* SOURCE DOCUMENT *
Understood. Understood. Just last question. I'll merge my 2 questions. So 1 is, when you were answering to the previous participant on passing on prices, so what I largely understand that this are fixed, the OTC side of business is largely fixed 2-year contracts and until we hit the only in overseeing come back to the table? Because last time when the [indiscernible] happened, you said that if we invoke the force mejure then the entire contract is back to -- back into the negotiation table. And the other thing is on the passing on the price, the other thing on the face -- so faces have also the prices are close to 2.5 or tripled what we saw during the Red Sea impact to us. are we seeing that same -- the quantum impact the same or a bit lower?

Mark Saldanha

Executives
#25

No. It is much lower than Red Sea. It was very low compared to the Red Sea, if you are taking that as a comparison. because out here, see, the vessels are going freely except for the Strait of Hormuz, , right? And those are more oil tankers related and all that stuff. So it is not the containers that are getting clogged up and everything last. So I think although the transit time has increased slightly, marginally, but vessels are flowing freely from other routes. So the impact of freight barring the fuel and fuel cost has not gone up to that level due to scarcity of containers or stoppage of shipping line.

* DATA *
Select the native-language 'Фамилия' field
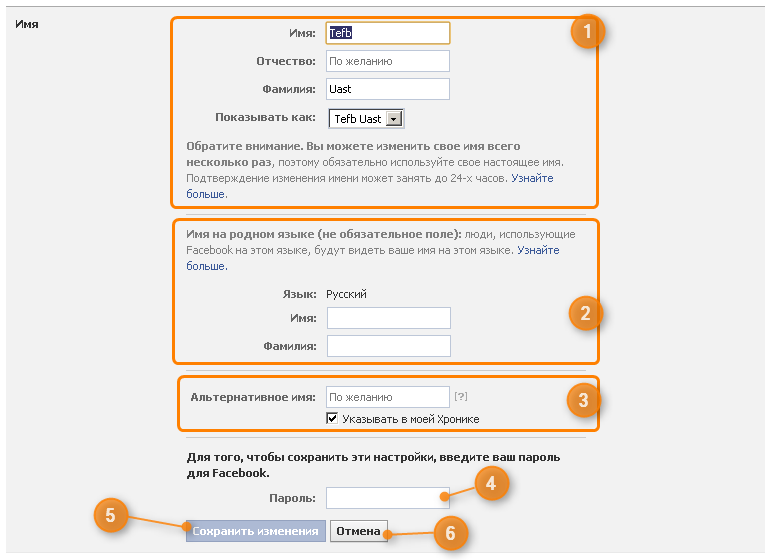Viewport: 776px width, 560px height. (x=388, y=346)
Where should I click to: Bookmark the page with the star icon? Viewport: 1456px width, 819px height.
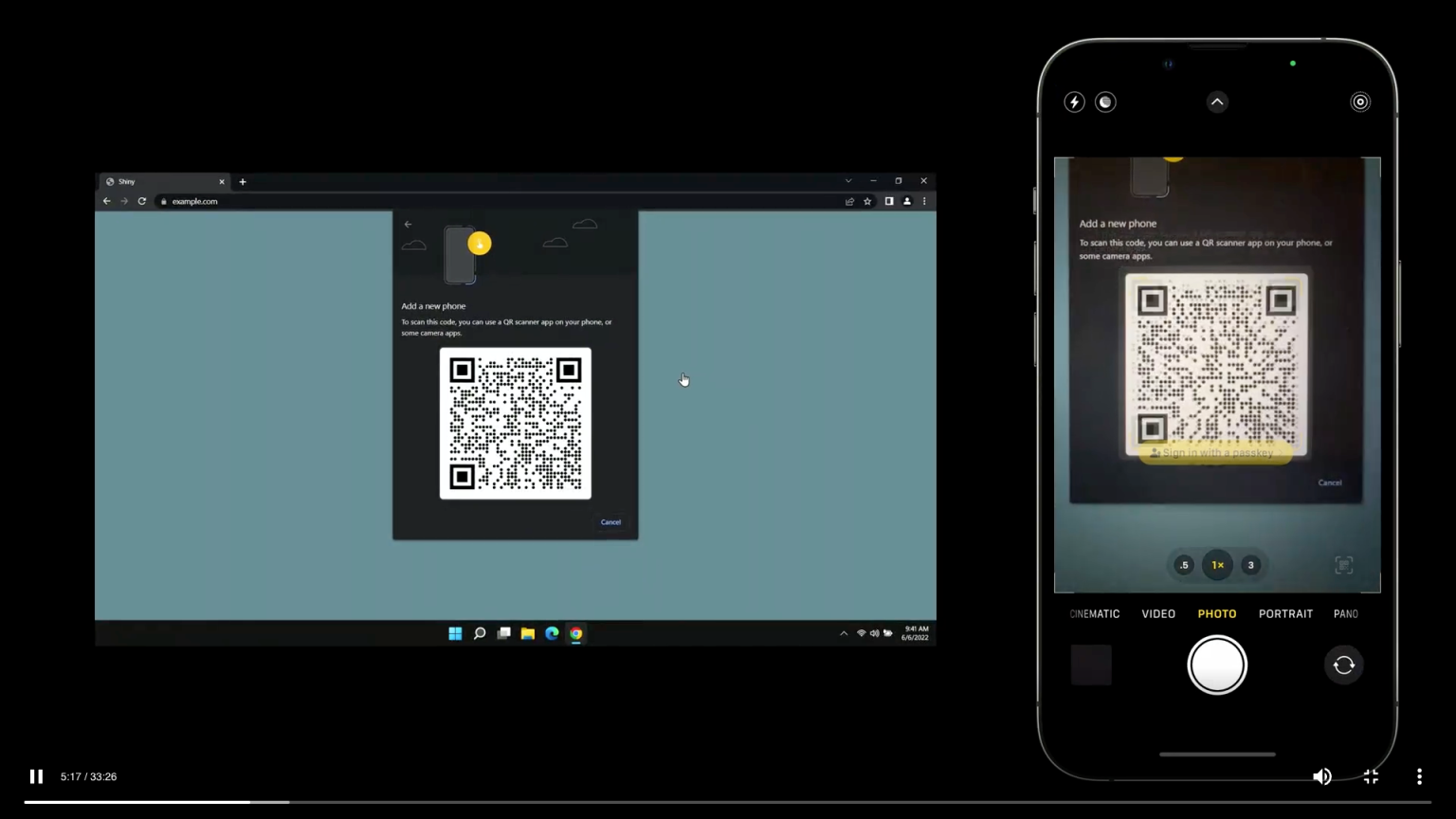point(867,201)
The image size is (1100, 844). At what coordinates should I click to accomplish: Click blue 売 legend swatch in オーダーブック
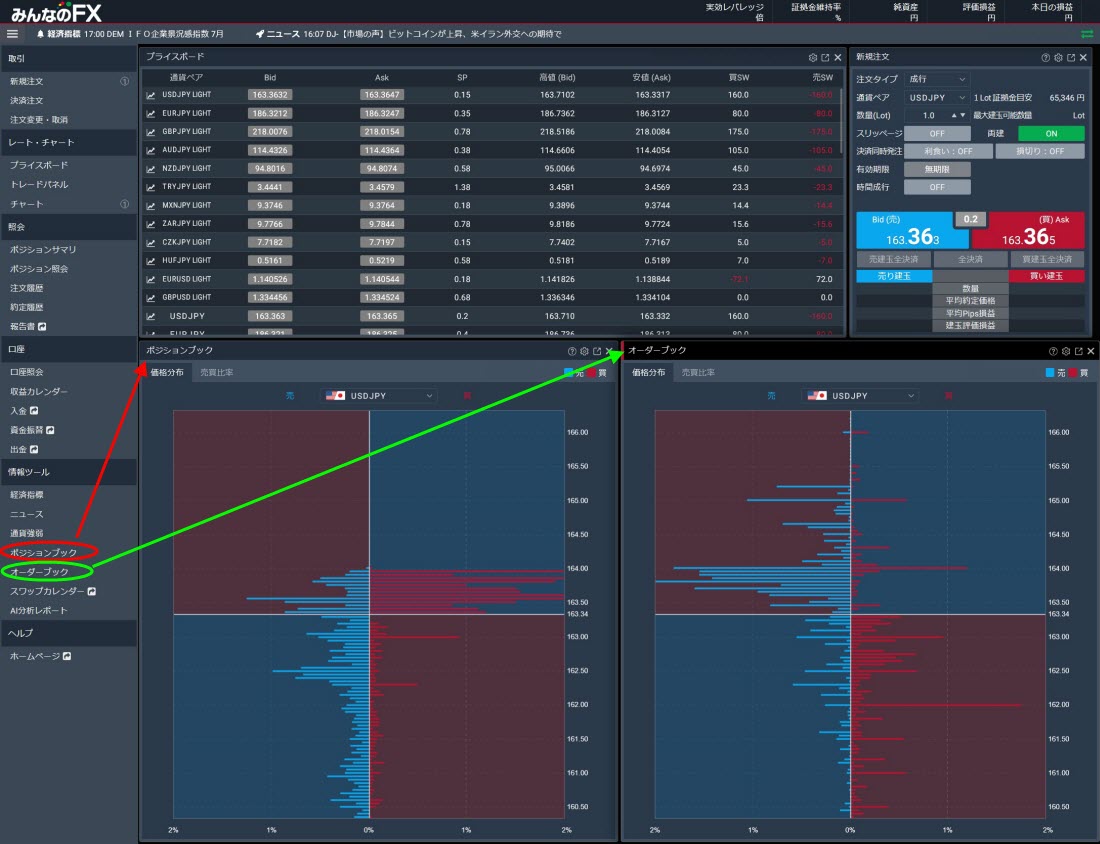point(1049,373)
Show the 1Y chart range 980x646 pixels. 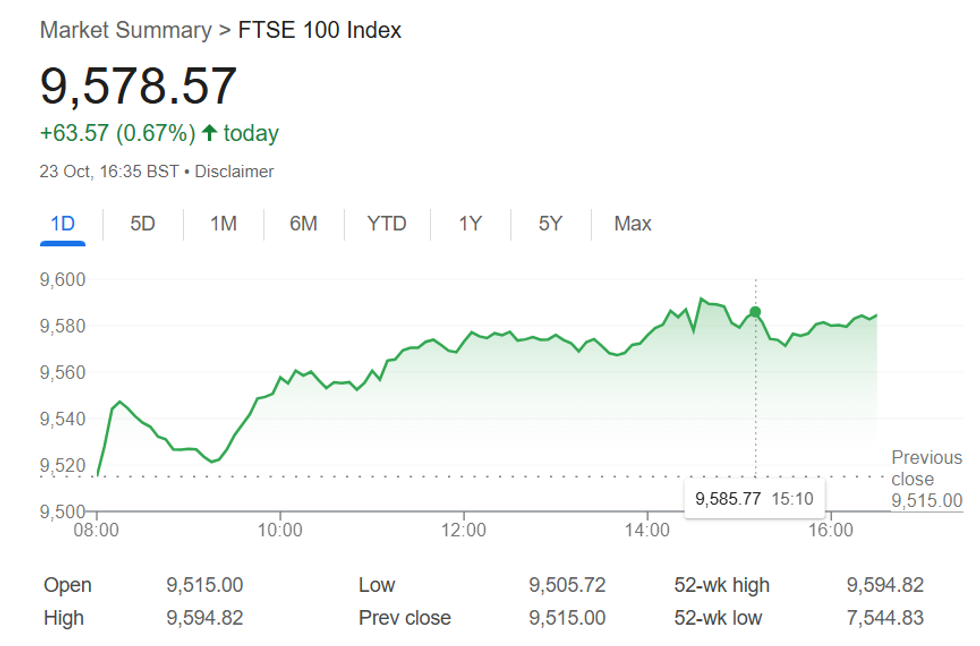(470, 224)
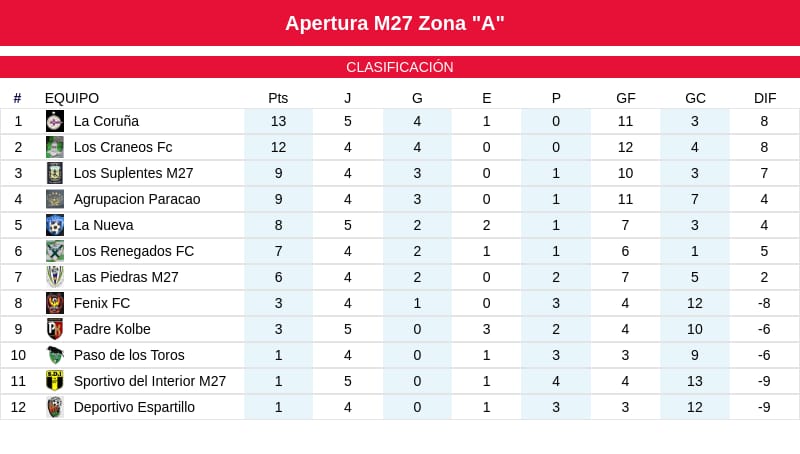
Task: Click the Las Piedras M27 shield icon
Action: (55, 277)
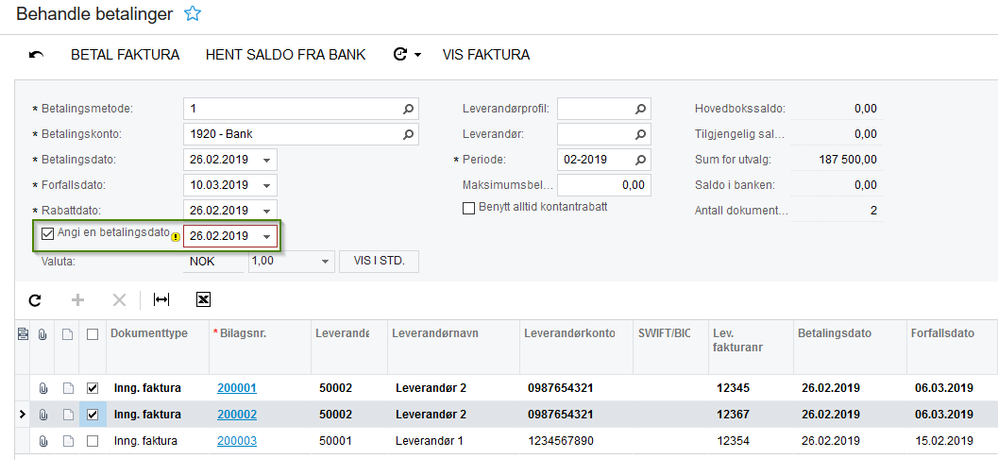The height and width of the screenshot is (460, 998).
Task: Click the Maksimumsbeløp input field
Action: coord(603,185)
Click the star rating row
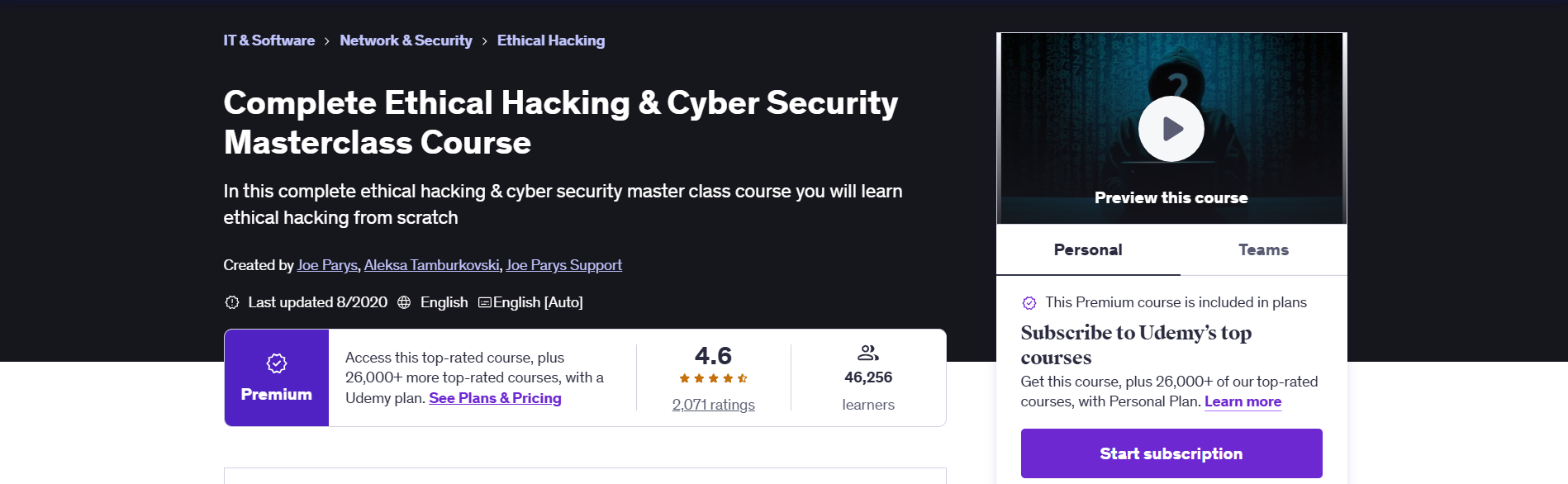Viewport: 1568px width, 484px height. pyautogui.click(x=714, y=378)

* TASKS TO COMPLETE *
[1] Answer these from the freight-cost call transcript.
(a) How does the questioner describe the OTC side of the business?
(b) How does Mark Saldanha compare the current impact with the Red Sea impact?
(c) What kind of vessels does he say the Strait of Hormuz issue mostly involves?
[2] Resume the freight-cost call transcript after its last sentence.
None of the material is needed for what comes next.

* ANSWER LIST *
[1]
(a) As largely fixed 2-year contracts.
(b) It is much lower than the Red Sea impact.
(c) Oil tankers.

[2]
Adityapal Singh Jaggi

Analysts
#26

Understood. Understood. And on the DC contracts? The OTC contracts, see, while it is for over duration, you're right on that. But historically, if you look at it in core times, we went through that, and we were successful in revising our prices without actually a trigger of any cost measure. The problem that we have in this situation right now, we don't -- everyone expects, if I go to the buyer and then expect more to end tomorrow, at least as for the President of the United States as like the deal is imminent. So that's where a lack of clarity to some extent and hopes that it will end tomorrow. is something that no 1 is panicking and 1 believes that this will drag on because I don't think anyone can afford it to drag on who country can afford it to tag on. And and everyone globally is impacted by it. So I believe that there will be some outcome, but I think we always expect it to be earlier better. And that's where we don't want to go for something where tomorrow, the crude comes down or prices come down and then the buyer comes to us and says, okay, let's revise your prices or we have got cheaper cost of growth on some else. So nobody -- right now, everyone is waiting and watching. And if it does prolong or if it does go into full blown off war then obviously, we would have to a different discussion with the buyers at. But it is possible to go and we look into this because everyone knows this is like a force majeure, it's beyond our control.

Operator

Operator
#27

Our next question is from the line of Rajat with Fortune.

Unknown Analyst

Analysts
#28

Yes, top-notch results, sir. My query is more with respect to 7 to 8 years long term. So I think back in Q2, you had mentioned expanding on current land banks to achieve INR 900 crore to INR 10,000 crore capacity. So by which FY should we achieve this roughly $1 billion capacity? And what should be the approximate cost? Because I'm looking at road map for us to reach a $1 billion revenue by FY 3.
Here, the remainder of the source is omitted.